Bei Ferrari endete die Formel-1-Saison 2022 mit einem Beben. Gerade hatte die Scuderia WM-Platz zwei in beiden Meisterschaften eingefahren, zog Teamchef Mattia Binotto die Reißleine. Wenige Tage nach dem Saisonfinale in Abu Dhabi reichte er seine Kündigung ein. Das Ferrari-Urgestein, das seit 1995 in Maranello arbeitet, schmeiß zum Jahreswechsel hin.

Gerüchte, wonach Binotto abgelöst werden sollte, machten bereits Wochen zuvor die Runde. Binotto wollte nicht Teamchef sein, bis die Ferrari-Bosse Benedetto Vigna und John Elkann einen besseren finden. Ohne den nötigen Rückhalt sah Binotto keinen Sinn mehr darin, Teamchef eines Rennstalls zu sein, dem er jahrzehntelang so treue Dienste erwies, der ihn aber - wenn es hart auf hart kommt - wie eine heiße Kartoffel fallen lässt.

Horner will Binotto-Posten nicht

Dass die Ferrari-Bosse schon vor Monaten bei McLaren-Teamchef Andreas Seidl und Red-Bull-Kollege Christian Horner anfragten, ist längst kein Geheimnis mehr. Beide sagten Maranello aber ab. Als Reaktion auf die Avancen wurde Horner langfristig bei Red Bull gebunden - ähnlich lange wie Max Verstappen, wie Insider verraten. Der Niederländer fährt bis mindestens 2028 bei Red Bull.
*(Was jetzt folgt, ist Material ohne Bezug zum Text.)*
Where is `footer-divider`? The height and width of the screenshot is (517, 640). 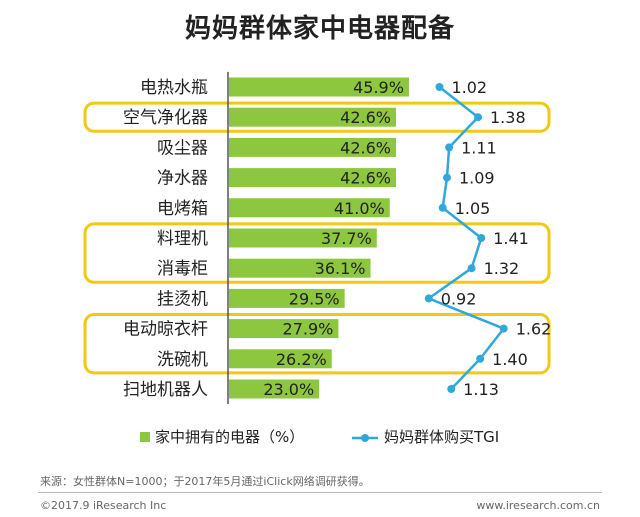
footer-divider is located at coordinates (320, 492).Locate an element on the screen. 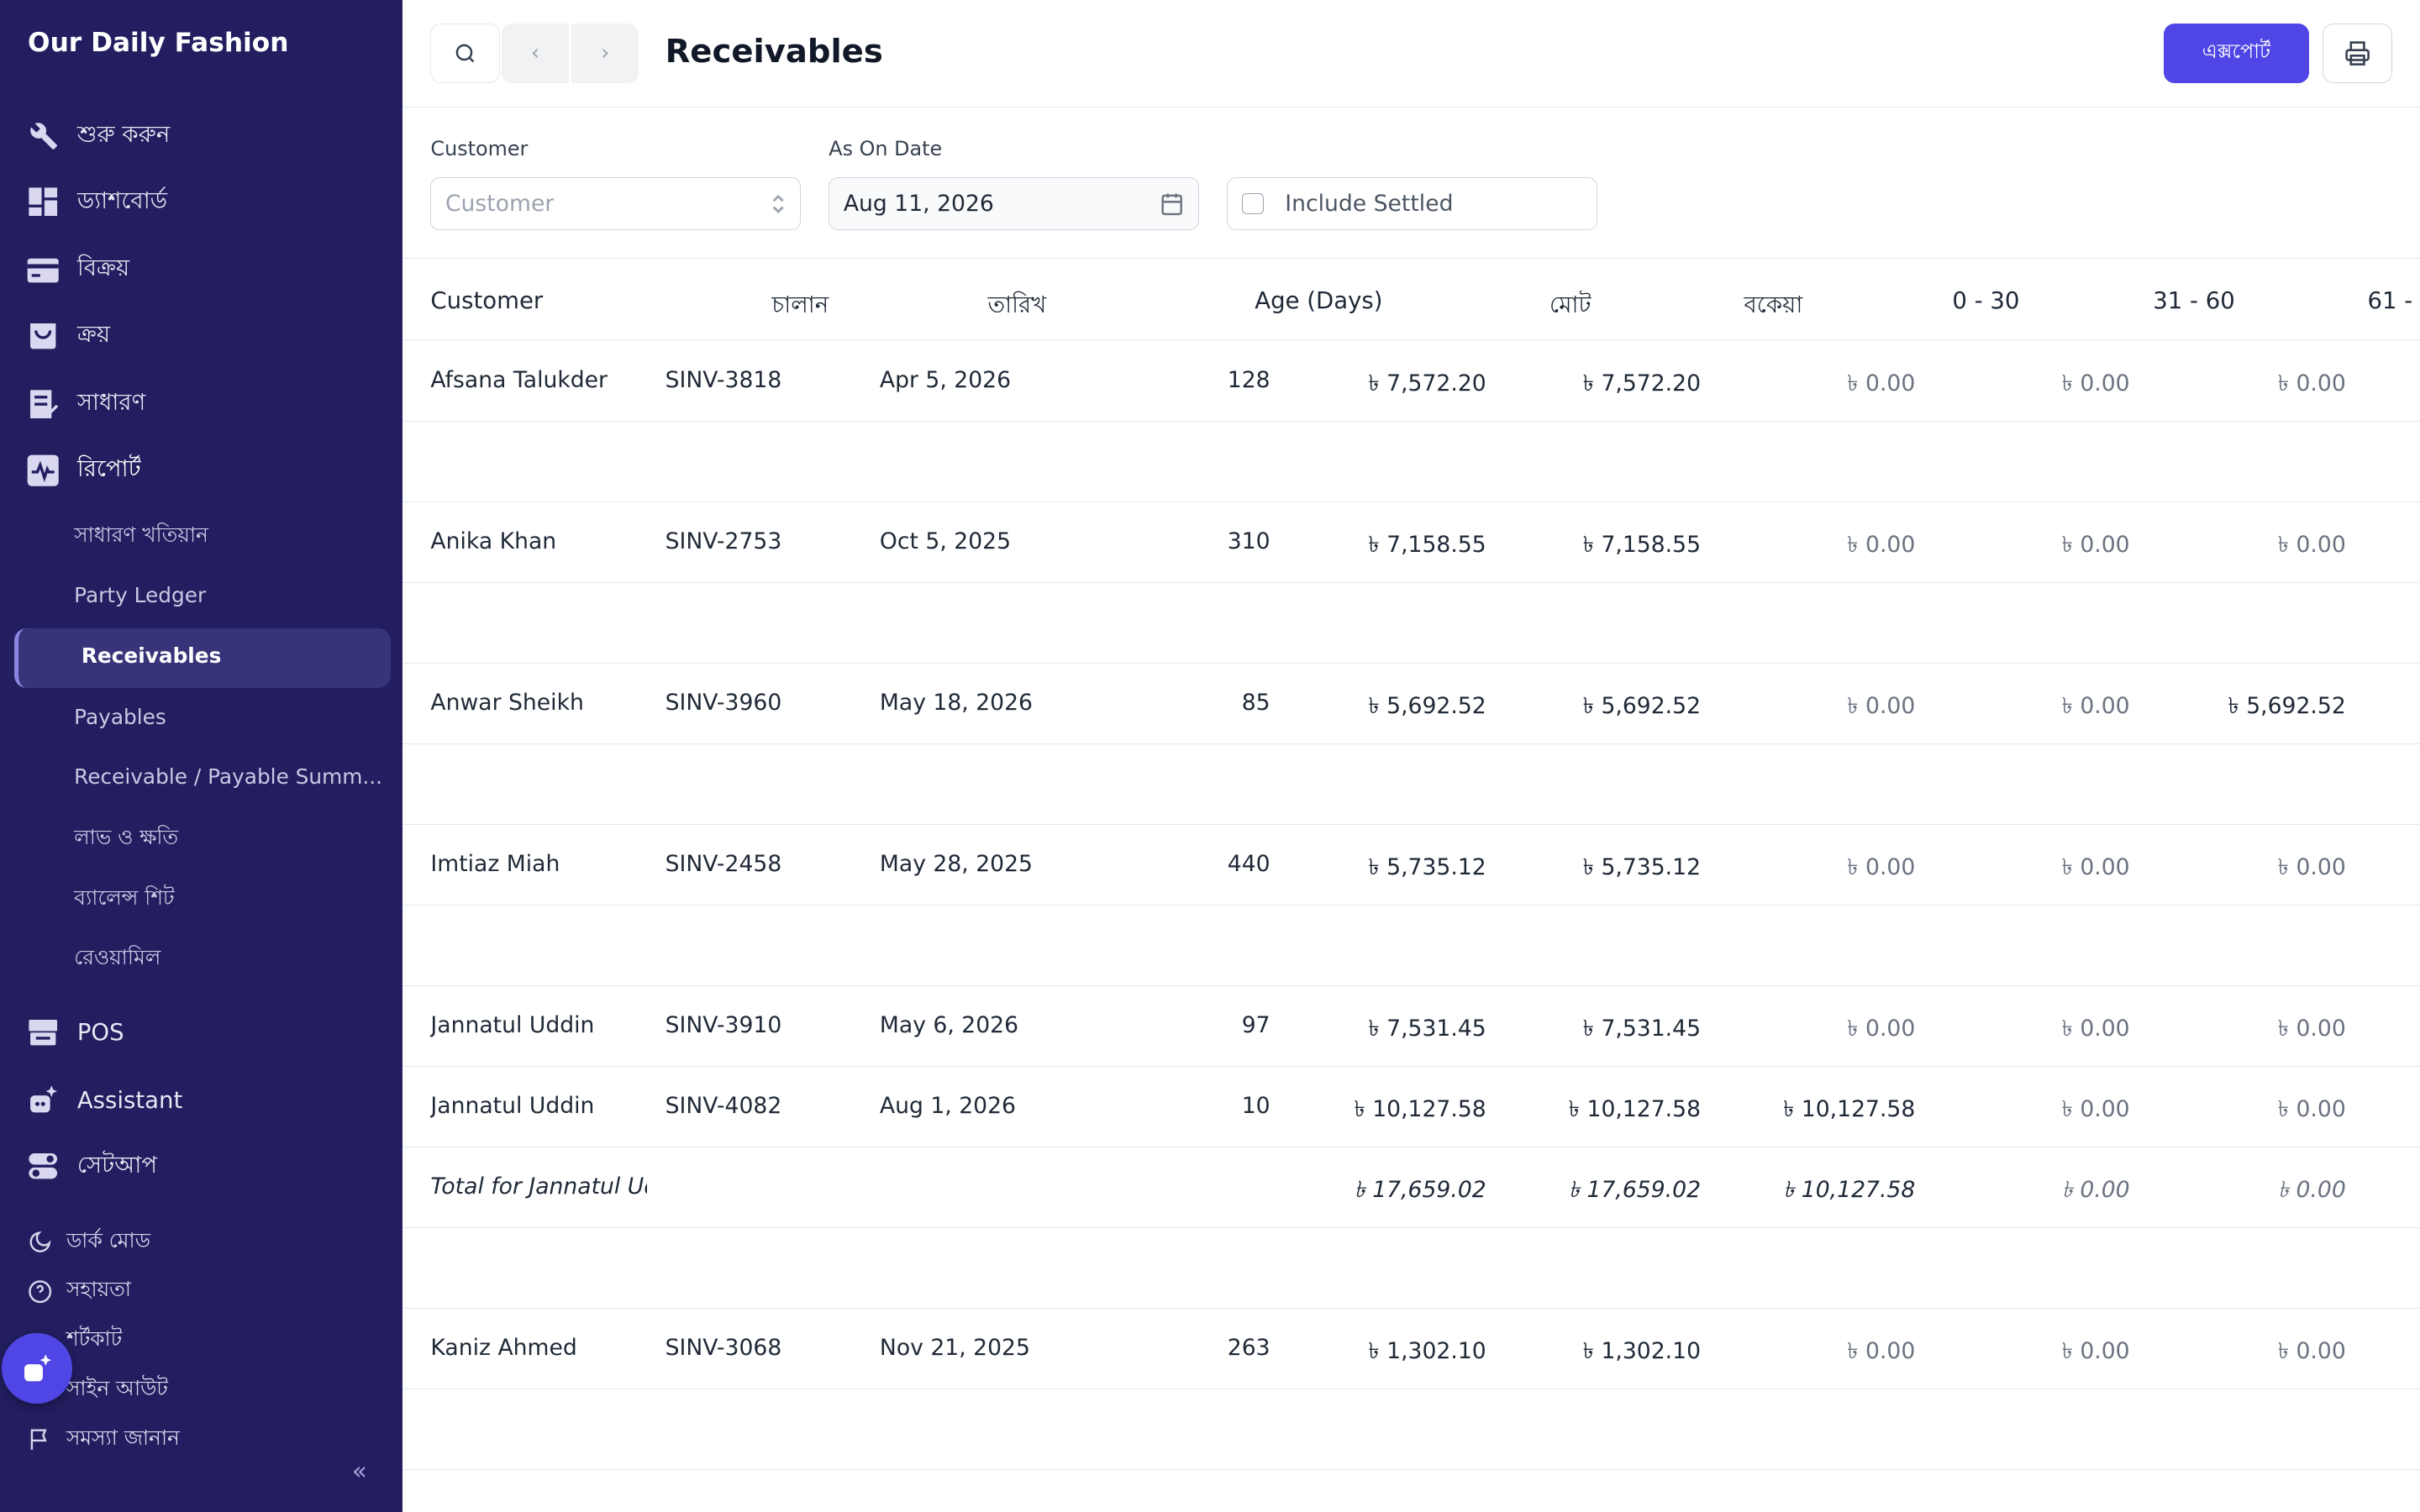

Horner wird zwar nicht Nachfolger von Binotto, aber die Personalie Horner gehörte zum Rücktritt des Italieners dazu. "Sie hatten operativ ihre Momente, aber fairerweise muss man sagen, dass er einen sehr guten Job gemacht hat, indem er dieses Jahr ein konkurrenzfähiges Auto und einen konkurrenzfähigen Motor für Ferrari auf die Beine gestellt hat", sagte Horner bei der FIA-Gala in Bologna, auf den Rücktritt seines Kollegen angesprochen.

"Er hat einen großen Teil seiner Karriere und seines Lebens Ferrari gewidmet und ich bin mir sicher, dass es nach der ganzen Zeit schwierig für ihn war, das Team zu verlassen. In diesem Team hast du natürlich riesigen Druck. Es ist neben einem Werksteam auch ein Nationalteam", zeigt sich Horner verständnisvoll.

Horner überlebt 5 Ferrari-Teamchefs

Während Red Bull auf Konstanz setzt, ist der Chefposten der Gestione Sportiva, wie die Rennabteilung bei Ferrari heißt, ein Schleudersitz. Womöglich auch ein Grund, weshalb Horner die Offerten ablehnte. Der Brite ist der aktuell am längsten dienende Teamchef im Feld.

Dass sich Horner mit der Thematik befasst hat, zeigt seine Recherche: "Sein Nachfolger wird der sechste Teamchef sein, dem ich seit meinem Start bei Red Bull gegenübersitzen werde. Es herrscht großer Druck auf diesem Job."

Der 49-jährige Horner leitet die Geschicke in Milton Keynes seit dem Einstieg des Brauseherstellers in die Formel 1 im Jahr 2005. Damals stand ihm auf Ferrari-Seite noch Jean Todt gegenüber, der sein Amt aus freien Stücken an Stefano Domenicali übergab.

Danach wurde sich aber bis Mattio Binotto eher im beidseitigen Einvernehmen getrennt. Domenicali wurde 2014 durch Marco Mattiacci ersetzt, der seinerseits ein Jahr später schon wieder Geschichte war. Auch dessen Nachfolger Maurizio Arrivabene konnte sich nicht viel länger im Amt behaupten. Der charismatische Tabak-Manager hatte Anfang 2019 den Machtkampf gegen Mattia Binotto verloren.